# Task item A:
According to the essay, what does mariner's wife keep on her desk?
# Task item B:
Transcribe the essay from "Okay, mariner will" up to and including "world with meaning.".
# Task item C:
List every statement in the essay that says what "we must" do.

# Source extract:
Mariner’s wife has a desktop Zen calendar. Most of the time mariner struggles to grasp the point of the quote but today it couldn’t be clearer or more apropos to these times:
“The dignity of man lies in his ability to face reality in all its meaninglessness.”
We must find our dignity within ourselves – in the world today the reader won’t find it anywhere else. There is no news outlet broadcasting good times. Even marginal advances in humanism and technology are fraught with negatives and controversy. There is the Putin war, the totalitarian legislatures, the republican autocracy, the uncontrolled metaverse, the age of misinformation, global warming, pandemics, housing shortages, inflation, skyrocketing medical expense, China, North Korea, societal disintegration, the age of mass murders, the destructive influence of venture capital, uncontrolled private equity, growing plutocracy, Christian-based Trumpism, abusive tax structures that protect the wealthy, ignorance about the disappearing biosphere, disrespecting the very immigrants who will bolster the national population and its GDP.
Okay, mariner will stop. Oddly, it seemed almost like good news when the news outlets broadcast the passing of Madeline Albright; it wasn’t, of course, but it seemed better because it carried no angst. Bless her; she helped run a more civil nation in a different time.
Within ourselves we must find stability, sameness, a reason we exist. We must use behaviors that show responsibility for others, by doing what we can to help victims of our age.
We must separate our emotions from our thinking. Pure, educated thinking is in short supply today. We must act with vision and wisdom.
As the Zen quote implies, we must search for a world with meaning.

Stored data
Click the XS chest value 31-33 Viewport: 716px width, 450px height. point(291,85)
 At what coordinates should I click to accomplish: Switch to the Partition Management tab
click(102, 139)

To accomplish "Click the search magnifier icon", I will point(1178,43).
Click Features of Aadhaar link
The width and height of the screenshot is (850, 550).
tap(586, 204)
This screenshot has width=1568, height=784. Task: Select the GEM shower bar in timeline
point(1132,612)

# Answer section A:
A desktop Zen calendar.

# Answer section B:
Okay, mariner will stop. Oddly, it seemed almost like good news when the news outlets broadcast the passing of Madeline Albright; it wasn’t, of course, but it seemed better because it carried no angst. Bless her; she helped run a more civil nation in a different time.
Within ourselves we must find stability, sameness, a reason we exist. We must use behaviors that show responsibility for others, by doing what we can to help victims of our age.
We must separate our emotions from our thinking. Pure, educated thinking is in short supply today. We must act with vision and wisdom.
As the Zen quote implies, we must search for a world with meaning.

# Answer section C:
- We must find our dignity within ourselves.
- Within ourselves we must find stability, sameness, a reason we exist.
- We must use behaviors that show responsibility for others, by doing what we can to help victims of our age.
- We must separate our emotions from our thinking.
- We must act with vision and wisdom.
- We must search for a world with meaning.